> _Your assignment_
Search the records for "WordPress" and copy each line that holds it.

### Data extract ###

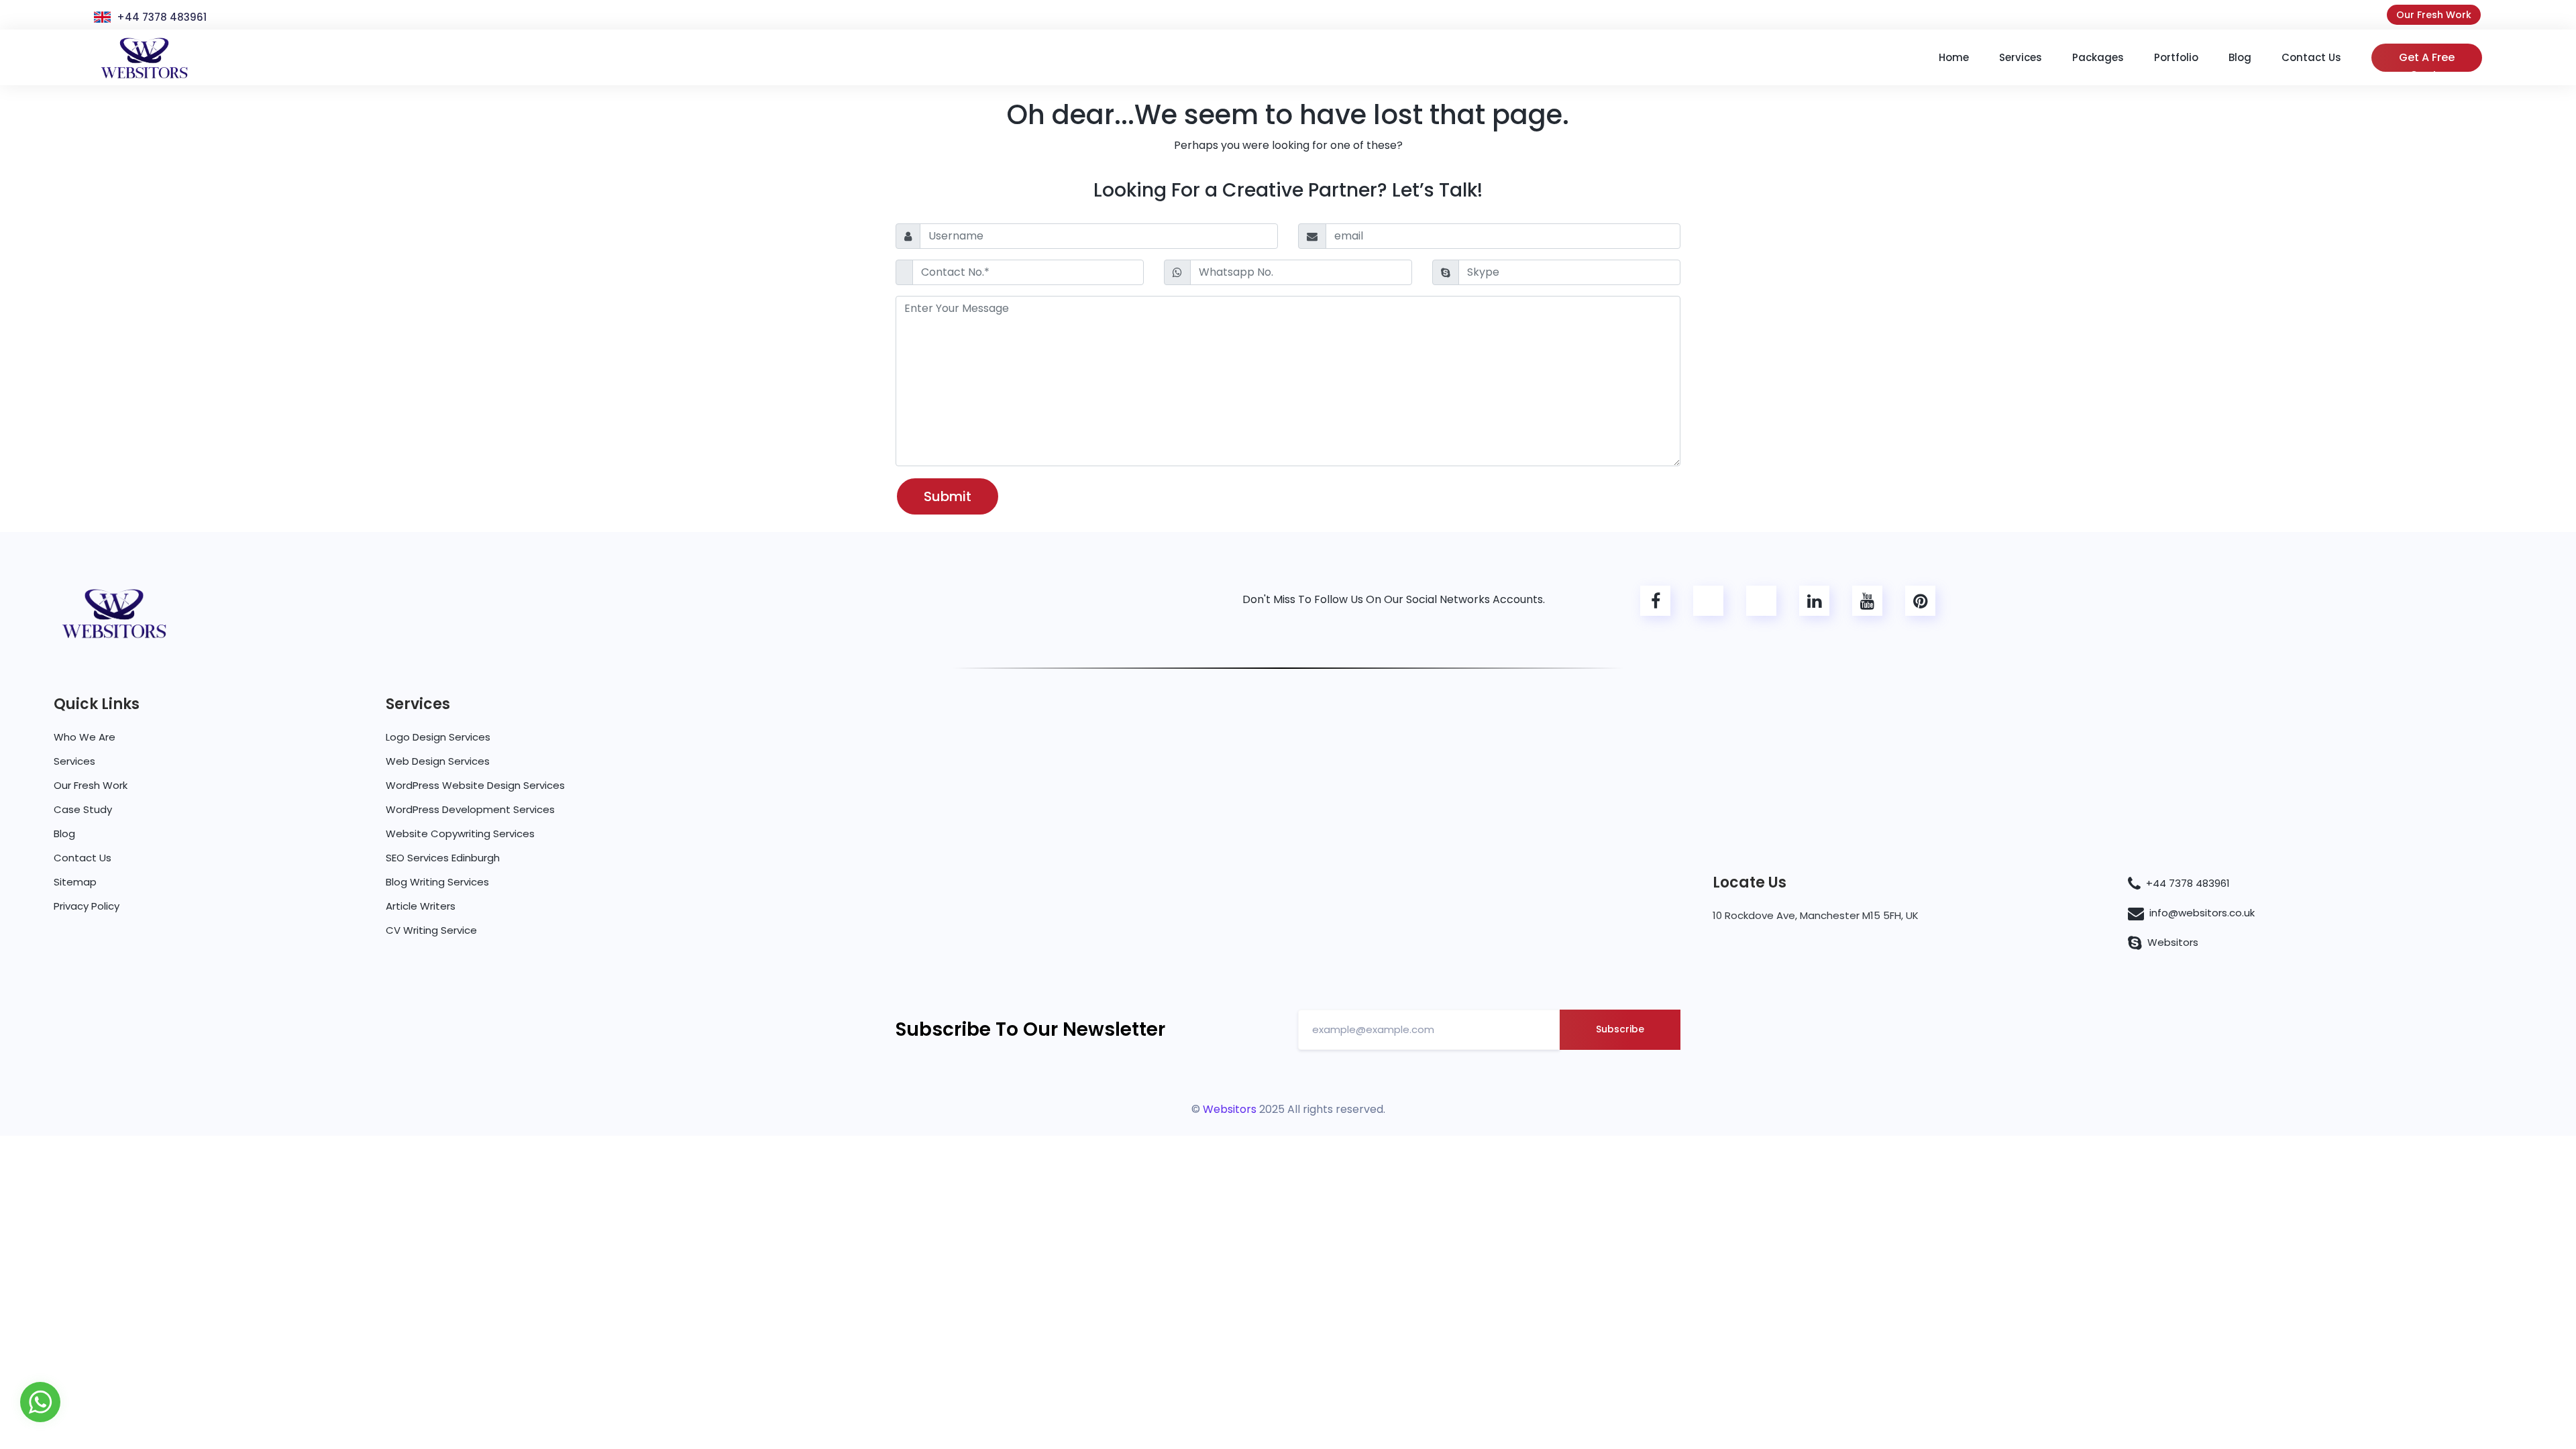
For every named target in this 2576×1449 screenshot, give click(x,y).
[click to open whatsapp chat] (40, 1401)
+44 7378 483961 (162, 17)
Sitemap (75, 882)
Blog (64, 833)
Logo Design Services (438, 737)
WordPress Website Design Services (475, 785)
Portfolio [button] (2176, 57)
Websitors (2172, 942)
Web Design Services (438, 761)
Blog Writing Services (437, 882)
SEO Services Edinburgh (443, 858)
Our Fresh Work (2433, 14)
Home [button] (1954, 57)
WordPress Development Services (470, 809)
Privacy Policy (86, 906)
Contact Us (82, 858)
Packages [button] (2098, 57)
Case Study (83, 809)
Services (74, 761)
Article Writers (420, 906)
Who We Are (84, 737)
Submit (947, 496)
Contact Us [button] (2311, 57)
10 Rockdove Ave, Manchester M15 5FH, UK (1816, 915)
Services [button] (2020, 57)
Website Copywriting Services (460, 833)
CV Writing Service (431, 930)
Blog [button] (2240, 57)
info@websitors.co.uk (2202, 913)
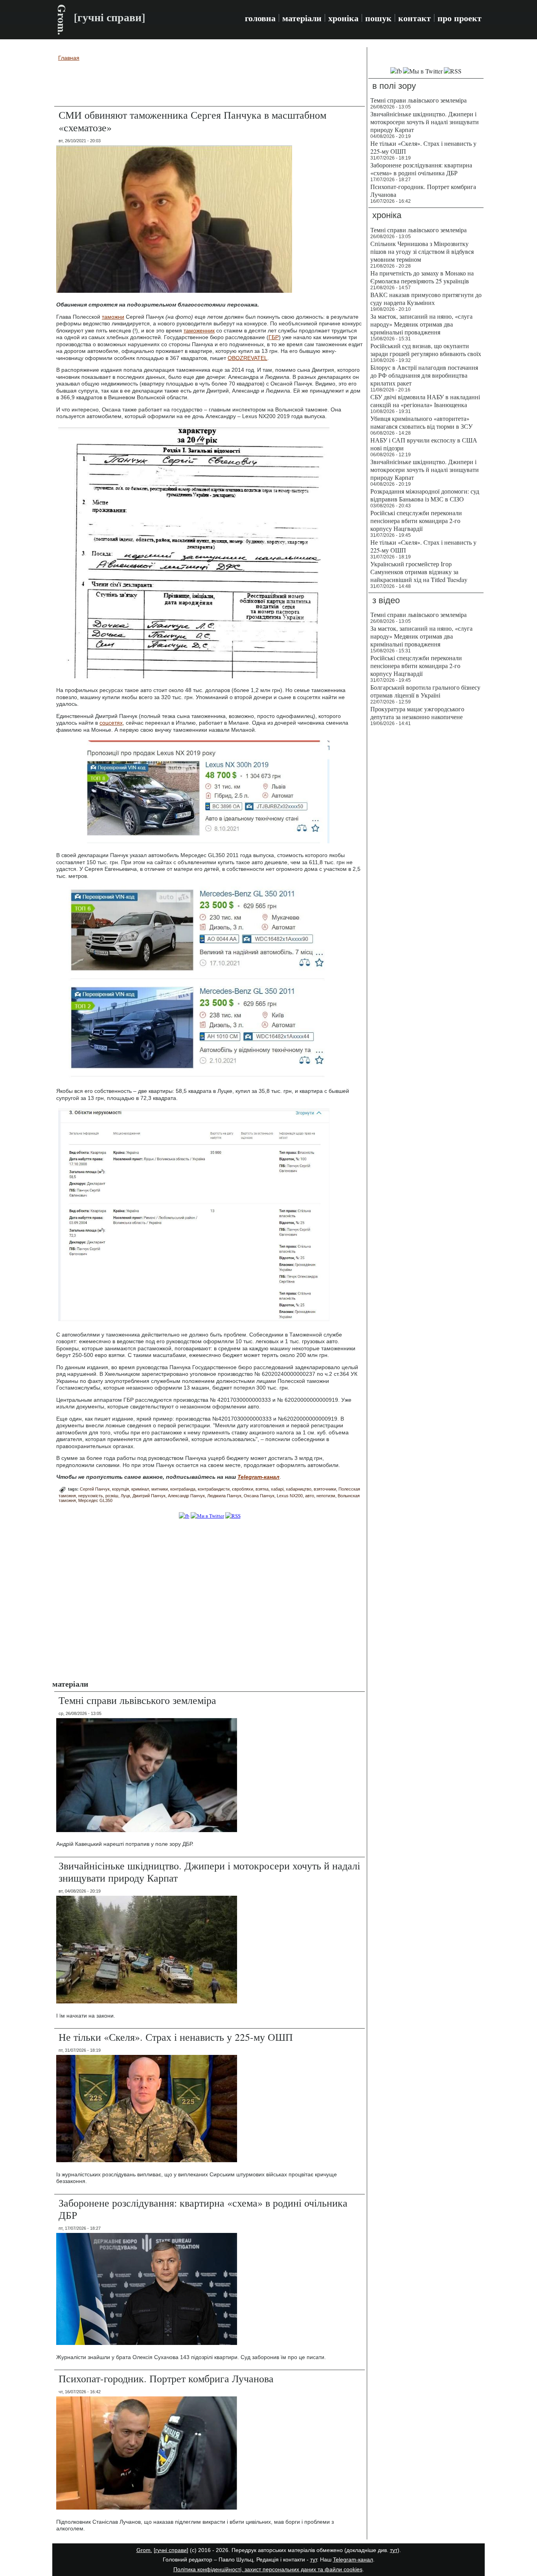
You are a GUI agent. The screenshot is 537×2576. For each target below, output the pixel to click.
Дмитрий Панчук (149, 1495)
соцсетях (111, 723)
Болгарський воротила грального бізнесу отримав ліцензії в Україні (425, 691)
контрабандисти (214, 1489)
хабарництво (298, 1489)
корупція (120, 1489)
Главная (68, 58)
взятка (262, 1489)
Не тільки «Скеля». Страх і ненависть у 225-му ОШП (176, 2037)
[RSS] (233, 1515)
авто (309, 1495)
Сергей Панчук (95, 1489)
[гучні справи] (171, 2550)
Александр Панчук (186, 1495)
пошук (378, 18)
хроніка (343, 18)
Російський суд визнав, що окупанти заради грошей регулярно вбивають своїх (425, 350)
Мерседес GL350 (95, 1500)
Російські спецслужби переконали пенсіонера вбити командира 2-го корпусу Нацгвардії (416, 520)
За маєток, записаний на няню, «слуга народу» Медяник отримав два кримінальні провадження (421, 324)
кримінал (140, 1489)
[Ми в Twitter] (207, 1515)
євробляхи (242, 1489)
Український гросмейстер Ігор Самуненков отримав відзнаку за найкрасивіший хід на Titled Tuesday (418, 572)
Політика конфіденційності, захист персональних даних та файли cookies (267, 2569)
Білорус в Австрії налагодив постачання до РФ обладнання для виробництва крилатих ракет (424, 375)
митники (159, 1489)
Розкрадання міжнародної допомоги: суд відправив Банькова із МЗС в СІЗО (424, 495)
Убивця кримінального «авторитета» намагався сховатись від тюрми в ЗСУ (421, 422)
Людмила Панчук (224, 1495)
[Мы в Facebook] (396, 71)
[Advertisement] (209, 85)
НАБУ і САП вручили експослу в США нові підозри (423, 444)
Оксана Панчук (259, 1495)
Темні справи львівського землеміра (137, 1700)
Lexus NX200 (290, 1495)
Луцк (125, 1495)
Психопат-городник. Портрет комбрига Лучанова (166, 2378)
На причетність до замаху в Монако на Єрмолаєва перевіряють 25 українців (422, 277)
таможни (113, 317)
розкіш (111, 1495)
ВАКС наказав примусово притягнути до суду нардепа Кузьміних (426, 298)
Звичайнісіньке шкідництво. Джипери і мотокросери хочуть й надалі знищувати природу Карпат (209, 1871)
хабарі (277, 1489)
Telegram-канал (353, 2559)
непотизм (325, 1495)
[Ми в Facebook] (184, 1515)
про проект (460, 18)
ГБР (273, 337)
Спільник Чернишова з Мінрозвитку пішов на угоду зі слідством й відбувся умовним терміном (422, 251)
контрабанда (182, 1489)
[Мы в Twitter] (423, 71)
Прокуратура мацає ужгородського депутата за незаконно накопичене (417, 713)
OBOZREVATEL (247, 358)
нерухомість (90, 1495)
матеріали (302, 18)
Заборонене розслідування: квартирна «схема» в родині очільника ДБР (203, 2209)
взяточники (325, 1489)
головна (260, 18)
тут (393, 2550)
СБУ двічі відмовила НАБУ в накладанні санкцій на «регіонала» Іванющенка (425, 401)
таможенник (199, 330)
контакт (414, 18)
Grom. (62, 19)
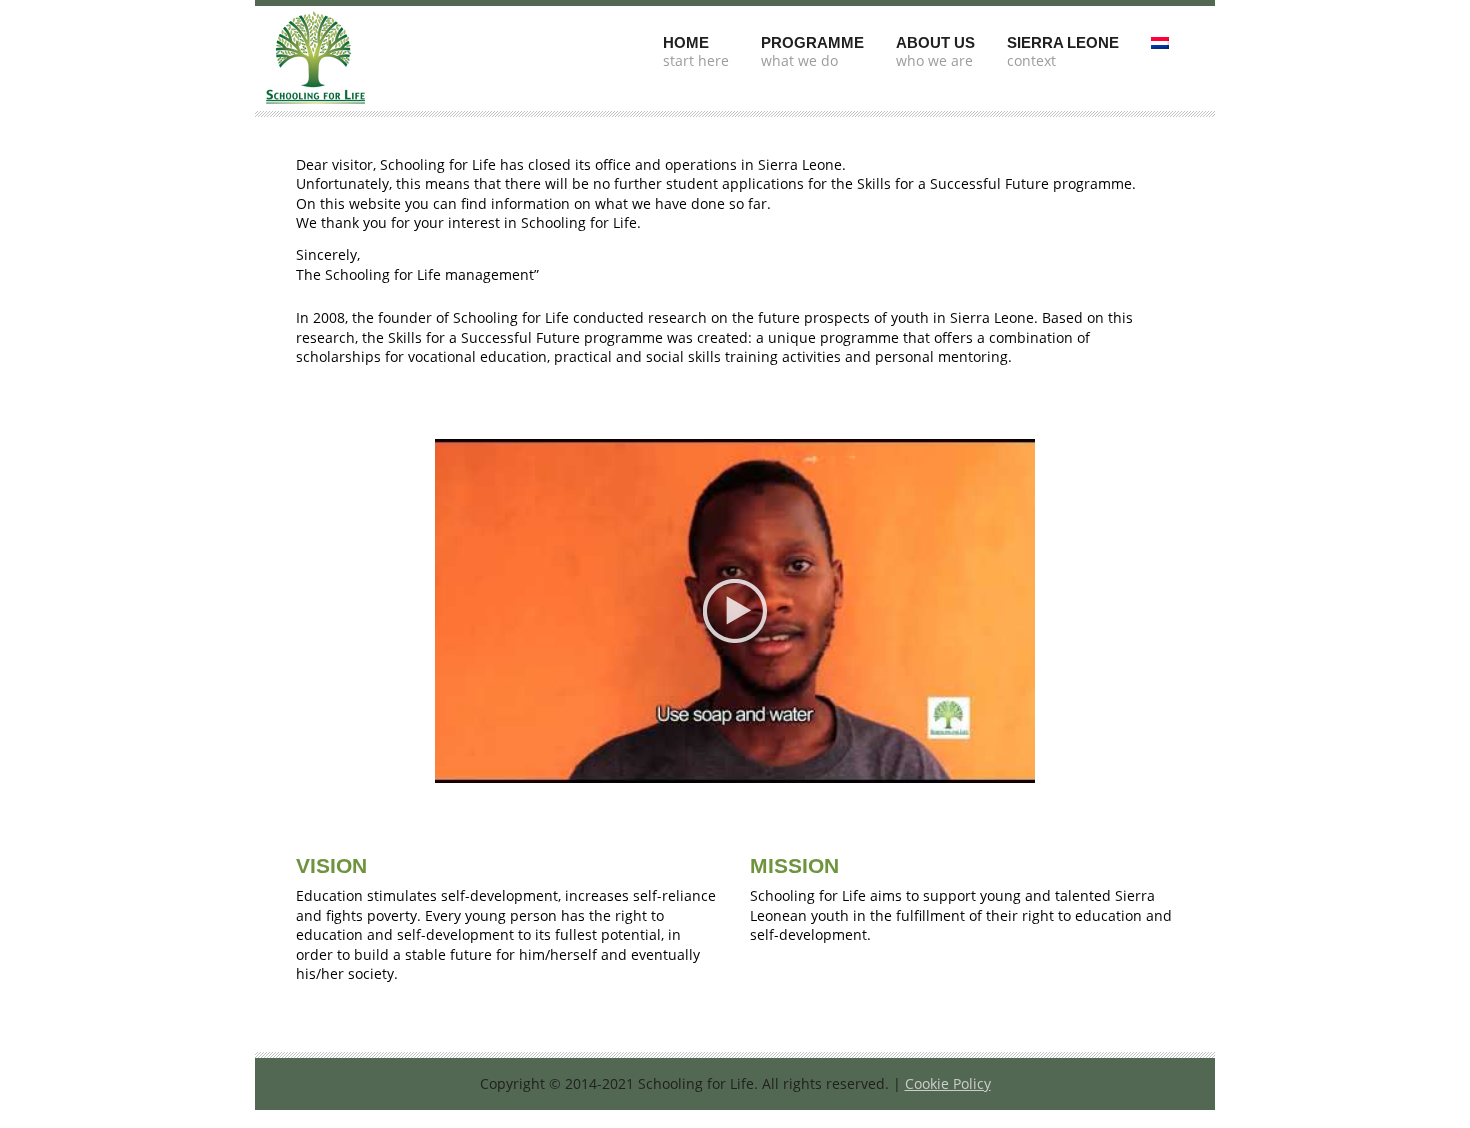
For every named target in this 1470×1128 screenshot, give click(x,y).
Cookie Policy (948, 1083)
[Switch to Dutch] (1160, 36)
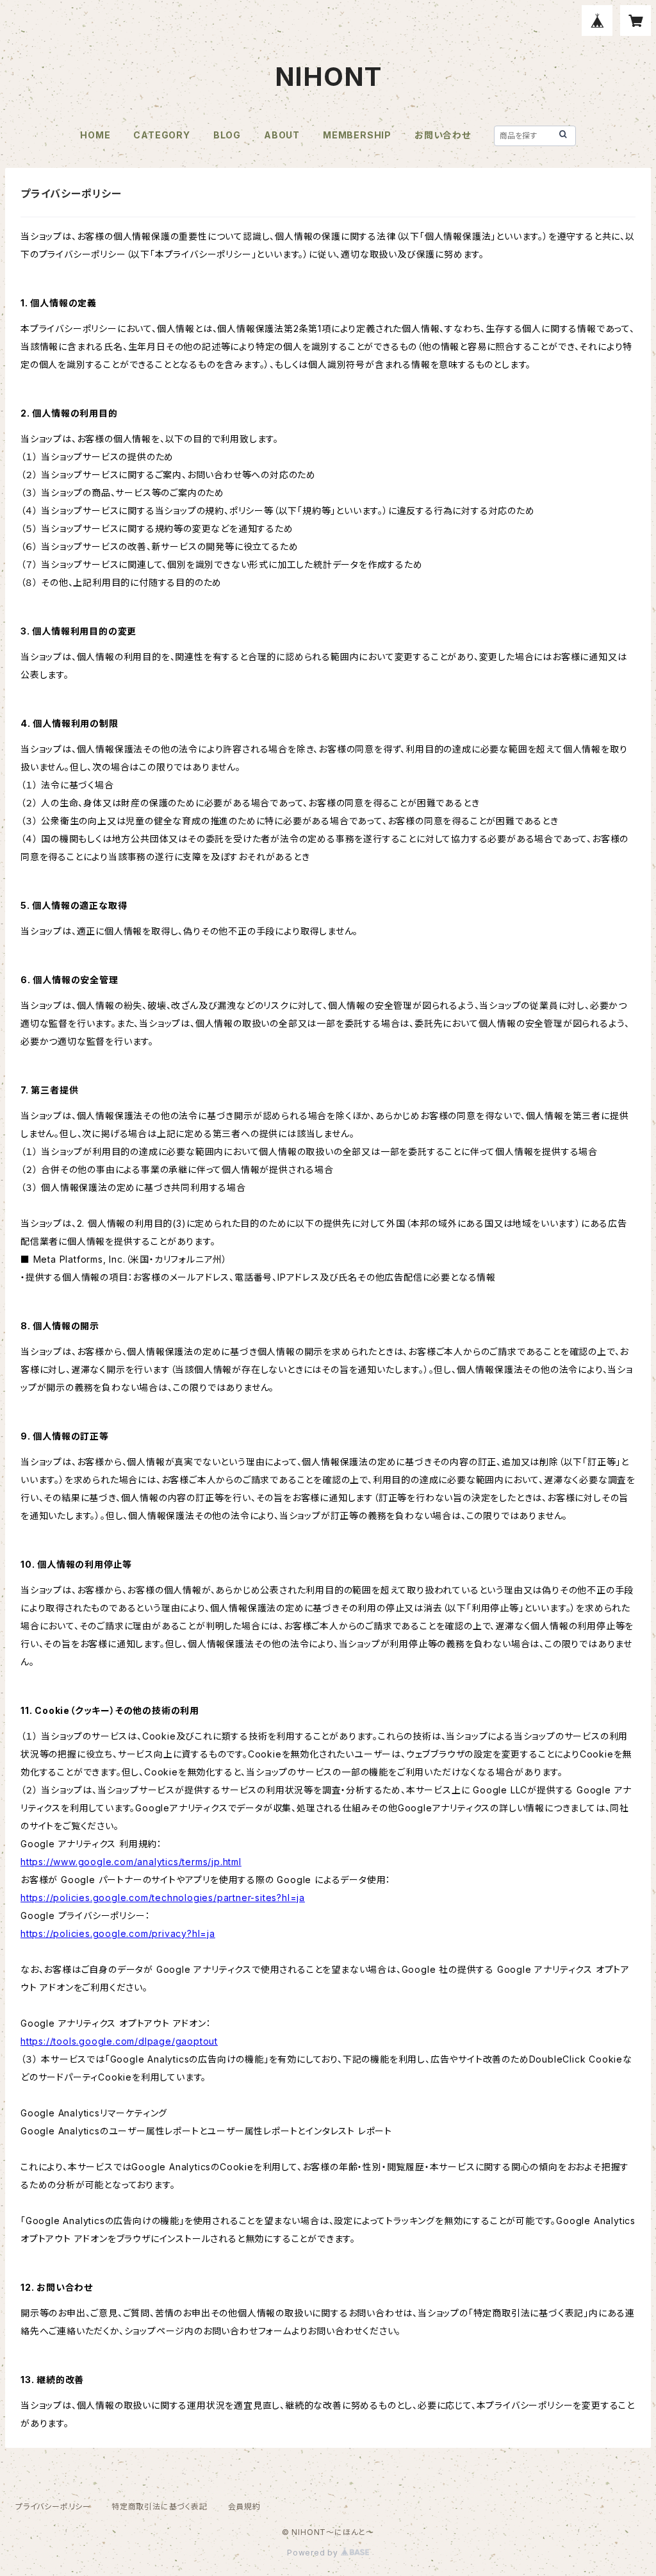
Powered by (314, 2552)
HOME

###

> _Final answer_
WordPress Website Design Services (475, 785)
WordPress Development Services (470, 809)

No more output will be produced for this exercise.